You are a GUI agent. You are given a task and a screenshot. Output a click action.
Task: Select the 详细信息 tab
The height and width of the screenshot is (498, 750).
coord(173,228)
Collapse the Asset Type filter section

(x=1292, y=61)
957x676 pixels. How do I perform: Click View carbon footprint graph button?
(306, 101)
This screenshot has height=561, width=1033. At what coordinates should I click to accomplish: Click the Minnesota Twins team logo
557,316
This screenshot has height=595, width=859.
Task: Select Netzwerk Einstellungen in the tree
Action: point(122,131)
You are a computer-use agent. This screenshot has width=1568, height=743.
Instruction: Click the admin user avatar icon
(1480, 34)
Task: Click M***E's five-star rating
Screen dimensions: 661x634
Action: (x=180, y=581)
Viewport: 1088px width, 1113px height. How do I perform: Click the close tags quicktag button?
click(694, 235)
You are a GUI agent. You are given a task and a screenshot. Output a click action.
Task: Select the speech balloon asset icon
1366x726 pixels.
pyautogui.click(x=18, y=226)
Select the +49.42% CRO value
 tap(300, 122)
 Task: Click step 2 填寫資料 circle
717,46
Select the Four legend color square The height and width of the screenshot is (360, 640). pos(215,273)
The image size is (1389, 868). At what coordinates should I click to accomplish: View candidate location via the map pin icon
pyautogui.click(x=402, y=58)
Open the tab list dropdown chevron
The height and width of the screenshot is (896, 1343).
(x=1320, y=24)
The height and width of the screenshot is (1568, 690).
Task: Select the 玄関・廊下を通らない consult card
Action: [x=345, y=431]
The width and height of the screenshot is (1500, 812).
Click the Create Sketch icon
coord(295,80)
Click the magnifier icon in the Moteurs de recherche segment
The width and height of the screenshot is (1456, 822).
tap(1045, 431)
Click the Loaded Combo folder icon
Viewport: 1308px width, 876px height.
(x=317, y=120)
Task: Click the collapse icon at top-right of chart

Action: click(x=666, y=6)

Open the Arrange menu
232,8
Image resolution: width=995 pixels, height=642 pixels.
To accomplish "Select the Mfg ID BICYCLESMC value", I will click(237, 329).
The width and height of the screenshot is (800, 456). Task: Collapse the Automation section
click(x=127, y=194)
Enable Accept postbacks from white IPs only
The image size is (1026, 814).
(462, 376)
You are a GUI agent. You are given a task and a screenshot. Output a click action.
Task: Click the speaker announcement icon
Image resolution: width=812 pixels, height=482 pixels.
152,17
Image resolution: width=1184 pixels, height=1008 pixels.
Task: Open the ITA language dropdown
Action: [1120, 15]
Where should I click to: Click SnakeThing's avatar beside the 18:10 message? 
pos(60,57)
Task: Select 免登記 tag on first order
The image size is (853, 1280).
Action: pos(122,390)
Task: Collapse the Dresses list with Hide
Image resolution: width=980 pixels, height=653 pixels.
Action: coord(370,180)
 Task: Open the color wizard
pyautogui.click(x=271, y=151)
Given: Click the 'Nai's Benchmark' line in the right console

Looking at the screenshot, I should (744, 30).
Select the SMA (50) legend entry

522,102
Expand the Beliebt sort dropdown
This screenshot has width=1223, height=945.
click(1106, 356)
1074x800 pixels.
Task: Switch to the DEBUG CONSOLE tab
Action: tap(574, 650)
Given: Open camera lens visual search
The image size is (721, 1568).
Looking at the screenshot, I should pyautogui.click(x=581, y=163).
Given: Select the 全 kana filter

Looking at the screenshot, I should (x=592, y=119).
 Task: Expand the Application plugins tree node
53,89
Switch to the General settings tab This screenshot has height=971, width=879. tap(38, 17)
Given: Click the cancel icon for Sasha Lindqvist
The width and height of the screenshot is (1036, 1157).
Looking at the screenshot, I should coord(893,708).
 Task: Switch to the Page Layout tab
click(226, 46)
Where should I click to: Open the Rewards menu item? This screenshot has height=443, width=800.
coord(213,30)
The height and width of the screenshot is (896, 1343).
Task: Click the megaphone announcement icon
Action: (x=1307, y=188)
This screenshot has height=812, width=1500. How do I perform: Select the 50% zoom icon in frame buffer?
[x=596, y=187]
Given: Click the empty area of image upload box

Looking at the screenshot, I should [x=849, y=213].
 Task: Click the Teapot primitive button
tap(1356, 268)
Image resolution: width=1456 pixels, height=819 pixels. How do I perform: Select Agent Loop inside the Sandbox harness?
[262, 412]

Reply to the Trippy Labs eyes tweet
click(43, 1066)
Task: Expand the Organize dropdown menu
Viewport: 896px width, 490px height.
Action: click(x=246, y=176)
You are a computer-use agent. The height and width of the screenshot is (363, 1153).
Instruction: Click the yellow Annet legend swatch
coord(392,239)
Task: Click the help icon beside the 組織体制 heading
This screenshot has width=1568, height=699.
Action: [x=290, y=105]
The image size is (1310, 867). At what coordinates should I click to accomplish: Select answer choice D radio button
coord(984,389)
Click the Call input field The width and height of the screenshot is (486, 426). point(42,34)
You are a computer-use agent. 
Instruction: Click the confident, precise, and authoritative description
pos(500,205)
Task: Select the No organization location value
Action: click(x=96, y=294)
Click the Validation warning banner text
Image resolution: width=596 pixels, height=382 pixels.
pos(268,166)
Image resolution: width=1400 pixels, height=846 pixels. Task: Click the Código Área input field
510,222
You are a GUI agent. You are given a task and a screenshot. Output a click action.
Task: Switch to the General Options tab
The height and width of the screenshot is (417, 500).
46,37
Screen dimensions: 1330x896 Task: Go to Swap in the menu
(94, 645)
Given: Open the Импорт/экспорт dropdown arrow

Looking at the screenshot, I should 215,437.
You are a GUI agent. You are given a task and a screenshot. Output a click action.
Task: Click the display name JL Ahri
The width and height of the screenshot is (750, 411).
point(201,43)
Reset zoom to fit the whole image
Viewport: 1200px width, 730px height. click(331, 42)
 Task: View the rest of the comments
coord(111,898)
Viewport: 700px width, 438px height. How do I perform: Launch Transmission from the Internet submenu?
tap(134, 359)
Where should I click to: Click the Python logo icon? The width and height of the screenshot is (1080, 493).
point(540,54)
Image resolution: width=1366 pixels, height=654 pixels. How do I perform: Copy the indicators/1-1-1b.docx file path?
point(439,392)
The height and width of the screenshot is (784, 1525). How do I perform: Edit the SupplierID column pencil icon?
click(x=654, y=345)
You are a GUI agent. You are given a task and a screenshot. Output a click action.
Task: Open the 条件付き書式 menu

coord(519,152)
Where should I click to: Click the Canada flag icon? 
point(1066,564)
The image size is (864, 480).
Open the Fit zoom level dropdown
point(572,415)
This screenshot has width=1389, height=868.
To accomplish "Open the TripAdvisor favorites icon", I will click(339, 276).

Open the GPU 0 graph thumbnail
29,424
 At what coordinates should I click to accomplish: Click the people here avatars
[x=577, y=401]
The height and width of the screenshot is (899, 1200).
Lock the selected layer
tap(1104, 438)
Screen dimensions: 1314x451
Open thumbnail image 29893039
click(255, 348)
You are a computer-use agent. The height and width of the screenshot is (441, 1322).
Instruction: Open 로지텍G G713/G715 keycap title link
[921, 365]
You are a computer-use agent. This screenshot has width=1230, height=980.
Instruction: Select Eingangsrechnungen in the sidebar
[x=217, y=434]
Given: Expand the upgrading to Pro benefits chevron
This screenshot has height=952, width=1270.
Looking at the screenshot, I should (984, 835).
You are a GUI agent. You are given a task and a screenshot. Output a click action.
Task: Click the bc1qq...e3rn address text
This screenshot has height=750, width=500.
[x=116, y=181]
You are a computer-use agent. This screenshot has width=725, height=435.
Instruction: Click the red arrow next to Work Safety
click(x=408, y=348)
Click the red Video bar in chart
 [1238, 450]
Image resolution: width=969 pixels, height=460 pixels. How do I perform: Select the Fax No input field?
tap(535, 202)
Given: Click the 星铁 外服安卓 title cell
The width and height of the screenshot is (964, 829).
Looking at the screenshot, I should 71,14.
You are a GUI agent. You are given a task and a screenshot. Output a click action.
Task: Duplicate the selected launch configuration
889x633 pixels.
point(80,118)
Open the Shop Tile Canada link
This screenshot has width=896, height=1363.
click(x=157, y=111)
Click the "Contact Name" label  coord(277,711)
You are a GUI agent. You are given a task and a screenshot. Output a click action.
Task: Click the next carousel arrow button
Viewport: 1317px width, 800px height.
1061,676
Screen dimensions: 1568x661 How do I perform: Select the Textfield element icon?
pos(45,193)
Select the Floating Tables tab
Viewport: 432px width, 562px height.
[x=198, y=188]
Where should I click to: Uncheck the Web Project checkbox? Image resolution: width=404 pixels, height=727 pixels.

Task objective> Reproduce the listing verbatim from the line that contains "has width=1230, height=980." through the final line of the listing, including both of those lines.

Complete answer>
You are a computer-use agent. This screenshot has width=1230, height=980.
Instruction: Select Eingangsrechnungen in the sidebar
[x=217, y=434]
Given: Expand the upgrading to Pro benefits chevron
This screenshot has height=952, width=1270.
Looking at the screenshot, I should (984, 835).
You are a GUI agent. You are given a task and a screenshot. Output a click action.
Task: Click the bc1qq...e3rn address text
This screenshot has height=750, width=500.
[x=116, y=181]
You are a computer-use agent. This screenshot has width=725, height=435.
Instruction: Click the red arrow next to Work Safety
click(x=408, y=348)
Click the red Video bar in chart
 [1238, 450]
Image resolution: width=969 pixels, height=460 pixels. How do I perform: Select the Fax No input field?
tap(535, 202)
Given: Click the 星铁 外服安卓 title cell
The width and height of the screenshot is (964, 829).
Looking at the screenshot, I should 71,14.
You are a GUI agent. You are given a task and a screenshot. Output a click action.
Task: Duplicate the selected launch configuration
889x633 pixels.
point(80,118)
Open the Shop Tile Canada link
This screenshot has width=896, height=1363.
click(x=157, y=111)
Click the "Contact Name" label  coord(277,711)
You are a GUI agent. You are given a task and a screenshot. Output a click action.
Task: Click the next carousel arrow button
Viewport: 1317px width, 800px height.
1061,676
Screen dimensions: 1568x661 How do I perform: Select the Textfield element icon?
pos(45,193)
Select the Floating Tables tab
Viewport: 432px width, 562px height.
[x=198, y=188]
Where should I click to: Uncheck the Web Project checkbox? Image resolution: width=404 pixels, height=727 pixels.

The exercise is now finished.